↓

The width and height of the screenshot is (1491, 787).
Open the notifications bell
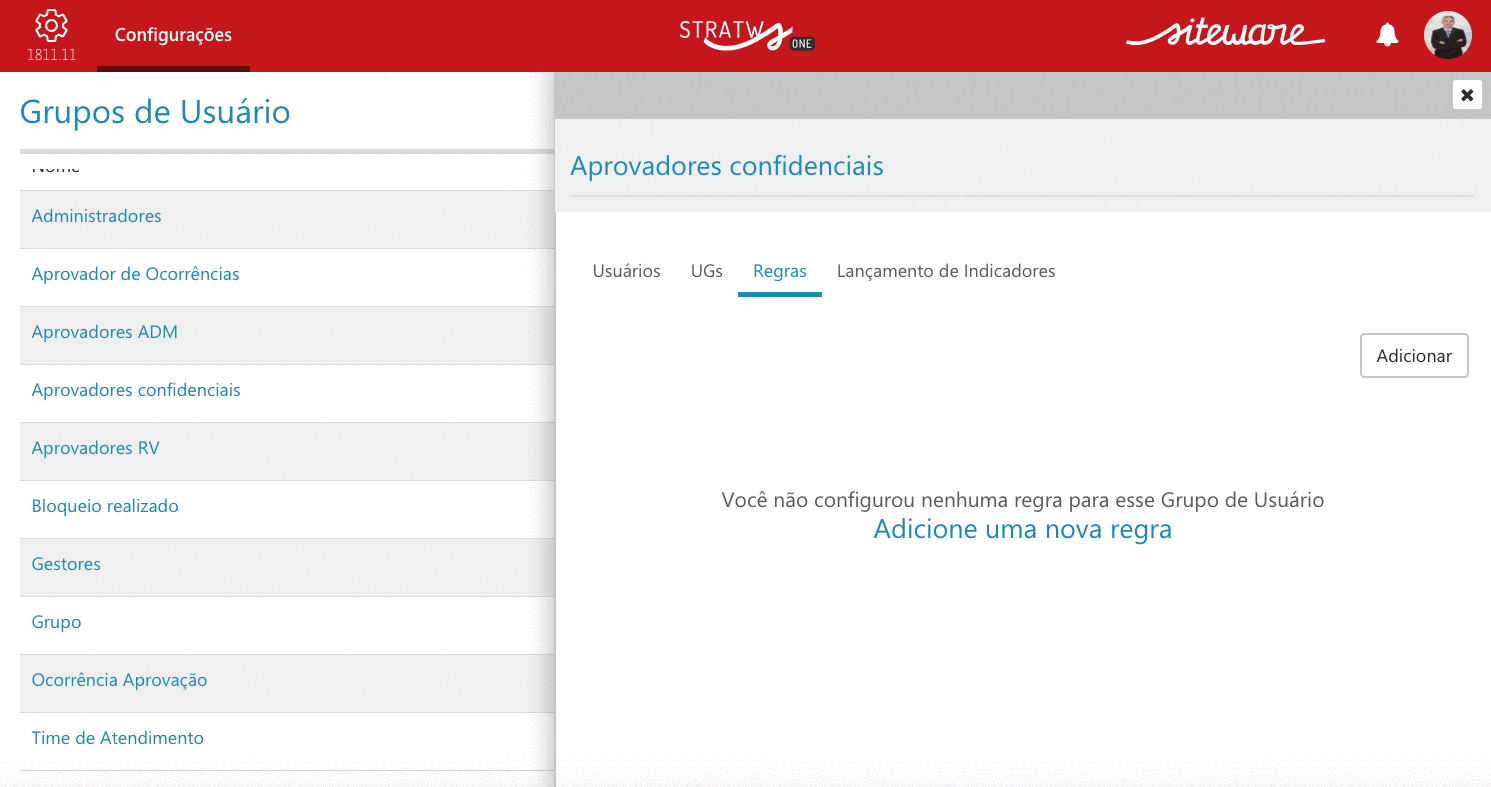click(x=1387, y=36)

↑
↓

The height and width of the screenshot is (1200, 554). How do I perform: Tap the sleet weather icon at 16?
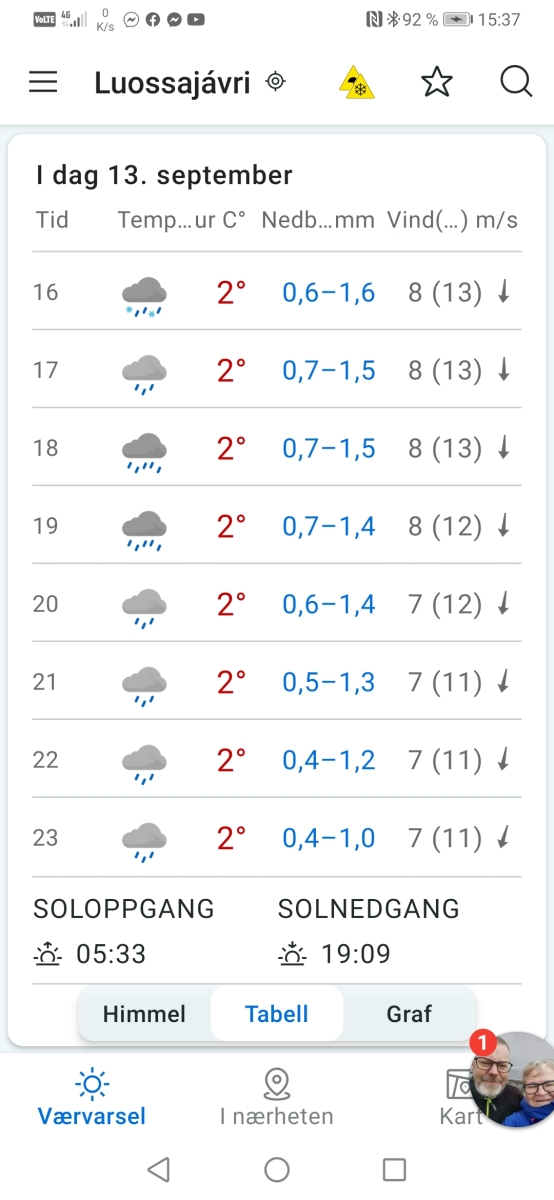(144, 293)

↑
↓

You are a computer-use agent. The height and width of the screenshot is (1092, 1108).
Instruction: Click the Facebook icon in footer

↑

Extract from the listing above the lines between the line containing "You are a computer-use" and the line containing "Instruction: Click the", keeping both of those lines. Output nothing else.

You are a computer-use agent. The height and width of the screenshot is (1092, 1108).
Instruction: Click the Facebook icon in footer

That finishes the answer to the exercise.